Liver Chemical Crucial in Keeping Blood Fats Low

Posted by Admin on May 29, 2009
Dramatic underproduction of a particular liver biochemical seems to be the cause of the pathologically high blood-fat levels associated with type 2 diabetes and metabolic syndrome in obese mice, a recent study found. Metabolic syndrome is a disorder that places its sufferers at greatly increased risk for cardiovascular disease, and is marked by the intersection of several symptoms, including belly obesity, high blood pressure and high blood fats.     The research, done by Stephan Herzig and his colleagues at the German Cancer Research Center (Deutsches Krebsforschungszentrum, or DKFZ), was published in the journal Diabetes .

The key biochemical is a lipid (fat) transporter known as LSR (short for lipolysis-stimulated lipoprotein receptor), which is found in the bowel and especially the liver. It’s responsible for the transfer of fat from the blood to liver tissue. Herzig found that, in obese mice with type 2 diabetes, the liver’s LSR production is sharply reduced. Thus, fat that should be removed from the blood and brought to the liver, isn’t, leading to high blood-fat levels.
The scientists then restored normal liver LSR levels by giving the diabetic mice leptin, a hormone that suppresses appetite. The obese leptin-treated mice lost striking amounts of weight (as much as 30 percent of their body weight), their livers secreted LSR in healthy quantities, and their blood-fat levels fell to normal. LSR also promotes fat breakdown in the liver.

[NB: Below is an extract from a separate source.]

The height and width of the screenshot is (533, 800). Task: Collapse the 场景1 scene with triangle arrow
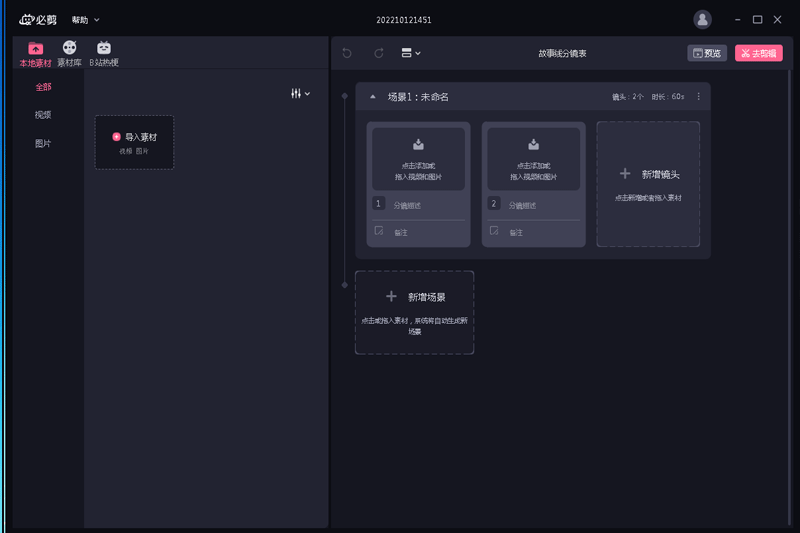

“Thus, we have shown for the first time that the LSR molecule plays a central role in lipid metabolism,” Herzig said. “We were also able to provide evidence that apparently it depends on body weight how much LSR is produced in the liver: being overweight is associated with reduced production.”

The research team concluded that manipulating LSR levels should be considered as a possible target for treating metabolic syndrome and type 2 diabetes. The need is great for such approaches, for estimates are that some 300 million people around the world will have developed type 2 diabetes in a year’s time.

“If we were able to increase hepatic [liver] LSR production in these patients, this would relieve essential aspects of this disease,” said Herzig.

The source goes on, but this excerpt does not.